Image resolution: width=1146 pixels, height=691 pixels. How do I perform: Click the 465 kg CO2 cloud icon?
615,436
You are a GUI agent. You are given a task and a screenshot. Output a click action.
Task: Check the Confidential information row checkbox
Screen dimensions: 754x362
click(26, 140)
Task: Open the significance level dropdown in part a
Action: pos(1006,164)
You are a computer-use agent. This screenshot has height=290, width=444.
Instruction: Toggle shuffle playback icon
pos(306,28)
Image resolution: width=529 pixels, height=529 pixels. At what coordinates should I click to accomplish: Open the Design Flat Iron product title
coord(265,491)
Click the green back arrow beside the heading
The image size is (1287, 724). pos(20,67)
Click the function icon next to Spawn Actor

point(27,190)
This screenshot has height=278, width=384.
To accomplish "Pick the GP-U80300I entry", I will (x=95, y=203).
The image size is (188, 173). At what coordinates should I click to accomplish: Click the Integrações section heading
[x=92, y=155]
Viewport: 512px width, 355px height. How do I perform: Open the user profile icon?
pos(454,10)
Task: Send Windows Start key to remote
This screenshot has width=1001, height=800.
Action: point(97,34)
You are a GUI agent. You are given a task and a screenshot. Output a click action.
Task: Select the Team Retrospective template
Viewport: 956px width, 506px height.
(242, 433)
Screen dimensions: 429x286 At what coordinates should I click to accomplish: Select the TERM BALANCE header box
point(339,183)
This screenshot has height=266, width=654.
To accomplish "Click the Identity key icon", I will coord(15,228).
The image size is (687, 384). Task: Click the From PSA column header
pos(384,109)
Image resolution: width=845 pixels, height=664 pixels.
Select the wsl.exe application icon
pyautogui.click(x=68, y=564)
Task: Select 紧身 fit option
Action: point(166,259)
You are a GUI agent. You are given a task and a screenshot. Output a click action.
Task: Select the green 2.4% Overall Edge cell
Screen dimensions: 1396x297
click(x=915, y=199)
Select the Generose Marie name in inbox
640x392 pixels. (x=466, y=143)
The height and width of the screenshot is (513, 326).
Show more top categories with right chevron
========================================
EXERCISE DESCRIPTION:
Beginning at the top of the data, extract each line through the line containing "Task: Check the" and return those lines exactly, with nothing added.

ANSWER TO THIS PROBLEM:
Image resolution: width=1146 pixels, height=691 pixels. How do I perform: Click the 465 kg CO2 cloud icon?
615,436
You are a GUI agent. You are given a task and a screenshot. Output a click action.
Task: Check the Confidential information row checkbox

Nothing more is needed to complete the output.